> EXTRACT:
+++
Leading with Emotional Intelligence When Decisions Rewrite Lives

Leading with Emotional Intelligence When Decisions Rewrite Lives

Leading with Emotional Intelligence When Decisions Rewrite Lives

For a long time, emotional intelligence was treated as something extra. Nice if you had it, optional if you did not. The leaders who got promoted were often the ones who drove numbers, not the ones who knew how to read a room, listen deeply, or steady people through uncertainty.

That old model is cracking. In many roles, emotional intelligence accounts for a large share of job performance and is one of the strongest predictors of effective leadership. People want leaders who can make hard calls without losing their humanity, especially when those decisions affect careers, families, and futures.

On The Bliss Business Podcast, we sat down with Jania Bailey, President and CEO of FranNet, a leading franchise consulting organization that helps people explore franchise ownership. Jania has spent decades in banking, franchising, and executive leadership, guiding people through some of the biggest financial and life decisions they will ever make. Her story is a masterclass in what emotional intelligence looks like when you are responsible for decisions that can literally rewrite lives.
+++
> DATA FOR ANALYSIS:
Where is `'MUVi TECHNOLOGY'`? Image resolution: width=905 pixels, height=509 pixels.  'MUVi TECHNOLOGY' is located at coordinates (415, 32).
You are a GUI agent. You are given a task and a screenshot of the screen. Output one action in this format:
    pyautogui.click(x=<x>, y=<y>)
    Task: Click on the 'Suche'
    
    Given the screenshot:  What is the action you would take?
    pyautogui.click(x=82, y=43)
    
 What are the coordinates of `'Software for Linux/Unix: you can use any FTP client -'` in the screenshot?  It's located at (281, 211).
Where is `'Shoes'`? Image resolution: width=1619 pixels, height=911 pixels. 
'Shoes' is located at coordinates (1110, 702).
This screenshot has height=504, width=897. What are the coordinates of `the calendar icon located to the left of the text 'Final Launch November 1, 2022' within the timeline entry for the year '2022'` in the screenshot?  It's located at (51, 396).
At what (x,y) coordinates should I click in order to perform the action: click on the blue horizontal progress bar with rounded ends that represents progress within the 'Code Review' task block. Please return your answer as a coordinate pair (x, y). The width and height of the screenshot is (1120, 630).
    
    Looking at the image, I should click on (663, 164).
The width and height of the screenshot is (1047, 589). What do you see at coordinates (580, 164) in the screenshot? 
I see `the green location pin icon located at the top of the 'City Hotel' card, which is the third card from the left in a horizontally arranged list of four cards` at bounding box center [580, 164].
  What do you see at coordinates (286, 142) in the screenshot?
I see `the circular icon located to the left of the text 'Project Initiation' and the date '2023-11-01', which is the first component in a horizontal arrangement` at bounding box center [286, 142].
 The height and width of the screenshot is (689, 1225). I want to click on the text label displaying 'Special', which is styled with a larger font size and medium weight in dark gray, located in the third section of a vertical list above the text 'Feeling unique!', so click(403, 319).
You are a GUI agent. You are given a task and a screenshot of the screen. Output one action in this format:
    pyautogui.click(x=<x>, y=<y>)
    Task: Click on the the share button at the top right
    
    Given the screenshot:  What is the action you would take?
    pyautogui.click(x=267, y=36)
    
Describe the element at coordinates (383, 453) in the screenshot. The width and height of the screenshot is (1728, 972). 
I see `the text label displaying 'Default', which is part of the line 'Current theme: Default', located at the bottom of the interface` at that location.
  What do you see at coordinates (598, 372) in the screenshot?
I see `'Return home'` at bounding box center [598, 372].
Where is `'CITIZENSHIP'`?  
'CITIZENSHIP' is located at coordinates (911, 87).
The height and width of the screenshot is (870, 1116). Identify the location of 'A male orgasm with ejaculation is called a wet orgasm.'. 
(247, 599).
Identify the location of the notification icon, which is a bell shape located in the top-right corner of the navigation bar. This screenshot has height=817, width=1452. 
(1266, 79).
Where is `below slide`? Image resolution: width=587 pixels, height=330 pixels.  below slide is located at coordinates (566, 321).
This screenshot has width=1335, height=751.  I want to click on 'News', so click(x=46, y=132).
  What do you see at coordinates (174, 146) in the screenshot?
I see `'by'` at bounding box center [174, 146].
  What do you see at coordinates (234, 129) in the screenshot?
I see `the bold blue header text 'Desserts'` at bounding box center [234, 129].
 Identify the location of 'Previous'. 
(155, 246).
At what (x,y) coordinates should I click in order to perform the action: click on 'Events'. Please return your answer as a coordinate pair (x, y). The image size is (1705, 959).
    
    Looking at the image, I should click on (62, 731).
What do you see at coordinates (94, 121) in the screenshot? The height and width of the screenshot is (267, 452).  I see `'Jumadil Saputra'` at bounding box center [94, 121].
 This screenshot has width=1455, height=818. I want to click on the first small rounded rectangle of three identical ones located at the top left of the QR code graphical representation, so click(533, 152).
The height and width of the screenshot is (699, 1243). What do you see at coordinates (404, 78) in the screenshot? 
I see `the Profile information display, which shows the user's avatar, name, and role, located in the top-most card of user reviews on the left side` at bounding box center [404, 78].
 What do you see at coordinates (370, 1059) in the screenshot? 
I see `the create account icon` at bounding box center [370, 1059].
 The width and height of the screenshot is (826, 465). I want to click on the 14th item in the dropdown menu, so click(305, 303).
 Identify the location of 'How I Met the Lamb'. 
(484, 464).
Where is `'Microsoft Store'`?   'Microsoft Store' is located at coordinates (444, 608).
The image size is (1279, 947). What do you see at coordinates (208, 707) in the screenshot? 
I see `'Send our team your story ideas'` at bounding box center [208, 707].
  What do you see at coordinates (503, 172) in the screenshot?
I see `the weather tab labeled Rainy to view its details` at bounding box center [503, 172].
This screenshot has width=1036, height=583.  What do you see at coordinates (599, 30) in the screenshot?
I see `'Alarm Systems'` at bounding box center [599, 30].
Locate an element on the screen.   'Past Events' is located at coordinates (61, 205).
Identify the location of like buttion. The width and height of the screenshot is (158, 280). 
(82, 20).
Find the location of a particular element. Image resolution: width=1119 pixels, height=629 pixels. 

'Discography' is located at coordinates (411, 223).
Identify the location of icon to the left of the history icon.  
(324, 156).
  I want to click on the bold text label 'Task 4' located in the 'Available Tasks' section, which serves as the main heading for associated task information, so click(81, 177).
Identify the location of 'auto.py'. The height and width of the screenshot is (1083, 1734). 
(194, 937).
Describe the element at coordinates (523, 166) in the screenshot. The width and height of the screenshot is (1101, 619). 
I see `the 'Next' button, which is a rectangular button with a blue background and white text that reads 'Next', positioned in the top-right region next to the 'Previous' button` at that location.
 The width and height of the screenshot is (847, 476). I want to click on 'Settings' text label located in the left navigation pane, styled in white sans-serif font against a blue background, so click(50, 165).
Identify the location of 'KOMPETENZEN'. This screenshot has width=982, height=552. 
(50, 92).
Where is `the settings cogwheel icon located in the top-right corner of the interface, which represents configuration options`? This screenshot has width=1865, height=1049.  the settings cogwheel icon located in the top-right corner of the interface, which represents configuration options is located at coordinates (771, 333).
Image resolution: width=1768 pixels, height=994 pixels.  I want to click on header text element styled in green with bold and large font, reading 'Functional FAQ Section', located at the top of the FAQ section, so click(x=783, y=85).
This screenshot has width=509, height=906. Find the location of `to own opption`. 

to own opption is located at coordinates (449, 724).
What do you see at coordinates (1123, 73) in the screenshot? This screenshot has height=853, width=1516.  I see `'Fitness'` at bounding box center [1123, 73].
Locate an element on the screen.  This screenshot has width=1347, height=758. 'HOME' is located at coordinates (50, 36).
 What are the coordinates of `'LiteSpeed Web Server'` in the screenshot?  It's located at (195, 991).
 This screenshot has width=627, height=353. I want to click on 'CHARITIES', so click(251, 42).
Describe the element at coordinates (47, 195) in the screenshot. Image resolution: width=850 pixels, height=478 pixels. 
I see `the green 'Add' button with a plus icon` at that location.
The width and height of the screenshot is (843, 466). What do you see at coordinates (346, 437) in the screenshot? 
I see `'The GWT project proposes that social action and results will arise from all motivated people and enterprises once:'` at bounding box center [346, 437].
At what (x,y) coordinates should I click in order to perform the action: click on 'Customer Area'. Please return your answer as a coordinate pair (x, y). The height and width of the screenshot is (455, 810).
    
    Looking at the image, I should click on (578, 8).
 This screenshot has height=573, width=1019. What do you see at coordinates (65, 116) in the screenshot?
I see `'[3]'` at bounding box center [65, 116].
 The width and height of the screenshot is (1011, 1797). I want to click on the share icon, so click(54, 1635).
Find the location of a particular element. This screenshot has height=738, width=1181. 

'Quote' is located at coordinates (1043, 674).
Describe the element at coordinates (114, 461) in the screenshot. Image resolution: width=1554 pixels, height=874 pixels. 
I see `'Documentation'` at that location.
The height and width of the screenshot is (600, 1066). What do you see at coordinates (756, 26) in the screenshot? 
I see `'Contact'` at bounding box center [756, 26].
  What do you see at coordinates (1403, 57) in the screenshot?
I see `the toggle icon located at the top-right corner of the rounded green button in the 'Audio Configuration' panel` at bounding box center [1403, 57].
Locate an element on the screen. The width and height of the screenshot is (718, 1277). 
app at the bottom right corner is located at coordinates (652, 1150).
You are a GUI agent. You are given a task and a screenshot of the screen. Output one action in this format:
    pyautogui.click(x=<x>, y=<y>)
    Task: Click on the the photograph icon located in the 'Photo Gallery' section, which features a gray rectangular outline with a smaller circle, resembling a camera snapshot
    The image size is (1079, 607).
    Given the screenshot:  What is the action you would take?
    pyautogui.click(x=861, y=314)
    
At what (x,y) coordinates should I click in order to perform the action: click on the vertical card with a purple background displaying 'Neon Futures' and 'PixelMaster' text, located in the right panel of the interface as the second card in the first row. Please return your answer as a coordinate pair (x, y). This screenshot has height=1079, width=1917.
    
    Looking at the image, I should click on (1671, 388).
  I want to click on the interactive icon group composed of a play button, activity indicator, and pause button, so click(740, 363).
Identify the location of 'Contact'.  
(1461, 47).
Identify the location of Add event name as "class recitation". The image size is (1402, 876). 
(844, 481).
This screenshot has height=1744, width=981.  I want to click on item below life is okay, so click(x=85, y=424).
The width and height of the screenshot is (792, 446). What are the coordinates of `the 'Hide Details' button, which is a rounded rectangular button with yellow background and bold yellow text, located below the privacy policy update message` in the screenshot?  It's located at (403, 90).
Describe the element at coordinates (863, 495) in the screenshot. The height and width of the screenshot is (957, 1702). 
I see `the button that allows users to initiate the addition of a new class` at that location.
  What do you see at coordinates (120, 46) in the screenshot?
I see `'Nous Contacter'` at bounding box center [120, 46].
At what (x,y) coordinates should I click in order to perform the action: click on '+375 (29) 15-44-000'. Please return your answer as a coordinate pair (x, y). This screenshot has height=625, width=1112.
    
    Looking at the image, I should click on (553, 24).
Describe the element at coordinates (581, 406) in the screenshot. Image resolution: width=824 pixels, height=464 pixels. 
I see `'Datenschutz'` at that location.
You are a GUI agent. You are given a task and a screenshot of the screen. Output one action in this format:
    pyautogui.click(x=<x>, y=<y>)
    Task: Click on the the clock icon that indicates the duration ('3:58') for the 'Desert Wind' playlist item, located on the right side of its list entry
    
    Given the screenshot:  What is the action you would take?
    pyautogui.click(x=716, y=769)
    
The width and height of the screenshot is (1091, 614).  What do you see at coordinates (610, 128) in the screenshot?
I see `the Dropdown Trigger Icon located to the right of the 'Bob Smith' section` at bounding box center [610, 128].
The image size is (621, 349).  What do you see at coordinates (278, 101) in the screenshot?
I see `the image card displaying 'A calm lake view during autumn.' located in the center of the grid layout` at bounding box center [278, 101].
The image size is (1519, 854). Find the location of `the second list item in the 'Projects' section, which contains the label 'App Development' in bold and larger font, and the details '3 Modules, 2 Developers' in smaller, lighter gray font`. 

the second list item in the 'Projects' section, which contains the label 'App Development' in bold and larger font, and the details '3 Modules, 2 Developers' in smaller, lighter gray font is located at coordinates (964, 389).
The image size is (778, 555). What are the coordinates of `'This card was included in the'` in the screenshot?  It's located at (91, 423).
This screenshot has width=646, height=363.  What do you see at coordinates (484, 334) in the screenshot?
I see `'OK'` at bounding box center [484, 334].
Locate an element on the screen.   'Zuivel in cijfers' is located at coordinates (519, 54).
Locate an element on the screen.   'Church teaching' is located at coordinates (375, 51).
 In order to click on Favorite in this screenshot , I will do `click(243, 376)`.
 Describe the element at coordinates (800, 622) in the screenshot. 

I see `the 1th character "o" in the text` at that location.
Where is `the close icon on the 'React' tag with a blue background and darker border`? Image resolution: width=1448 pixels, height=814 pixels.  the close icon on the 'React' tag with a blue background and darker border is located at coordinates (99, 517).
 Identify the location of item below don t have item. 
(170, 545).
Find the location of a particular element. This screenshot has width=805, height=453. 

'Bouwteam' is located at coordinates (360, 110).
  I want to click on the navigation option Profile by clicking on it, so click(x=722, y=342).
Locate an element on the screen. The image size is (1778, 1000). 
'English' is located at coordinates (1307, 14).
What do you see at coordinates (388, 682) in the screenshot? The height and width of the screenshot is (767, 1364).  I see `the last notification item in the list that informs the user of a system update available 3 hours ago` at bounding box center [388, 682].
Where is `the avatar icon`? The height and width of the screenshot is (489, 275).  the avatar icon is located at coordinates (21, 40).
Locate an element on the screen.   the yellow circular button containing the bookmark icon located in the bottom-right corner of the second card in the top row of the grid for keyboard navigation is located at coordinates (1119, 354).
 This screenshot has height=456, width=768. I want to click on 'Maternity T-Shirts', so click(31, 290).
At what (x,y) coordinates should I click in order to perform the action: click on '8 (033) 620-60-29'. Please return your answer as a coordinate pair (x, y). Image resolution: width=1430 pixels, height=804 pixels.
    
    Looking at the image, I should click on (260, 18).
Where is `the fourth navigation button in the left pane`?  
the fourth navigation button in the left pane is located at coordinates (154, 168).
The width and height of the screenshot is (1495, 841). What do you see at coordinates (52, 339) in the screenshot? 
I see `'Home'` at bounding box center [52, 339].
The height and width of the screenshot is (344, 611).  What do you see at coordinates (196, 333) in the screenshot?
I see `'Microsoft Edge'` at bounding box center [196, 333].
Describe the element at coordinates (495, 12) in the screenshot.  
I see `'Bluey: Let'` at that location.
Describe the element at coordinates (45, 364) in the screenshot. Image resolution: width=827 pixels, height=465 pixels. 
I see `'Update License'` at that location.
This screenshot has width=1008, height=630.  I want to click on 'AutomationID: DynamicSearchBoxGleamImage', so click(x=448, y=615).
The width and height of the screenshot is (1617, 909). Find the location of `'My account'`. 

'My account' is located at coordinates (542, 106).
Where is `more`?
+++
> WHAT YOU SHOULD DO:
Decide whether each statement agrees with the article on emotional intelligence in leadership, answering yes or no and quoting the deciding words of the article: 1. Emotional intelligence was long treated as optional for leaders. 2. Jania Bailey's career has been spent only in franchising. 3. The leaders who got promoted were often the ones who drove numbers. The material isn't needed for what follows.

> EXERCISE SOLUTION:
1. Yes: "Nice if you had it, optional if you did not."
2. No: "Jania has spent decades in banking, franchising, and executive leadership"
3. Yes: "The leaders who got promoted were often the ones who drove numbers"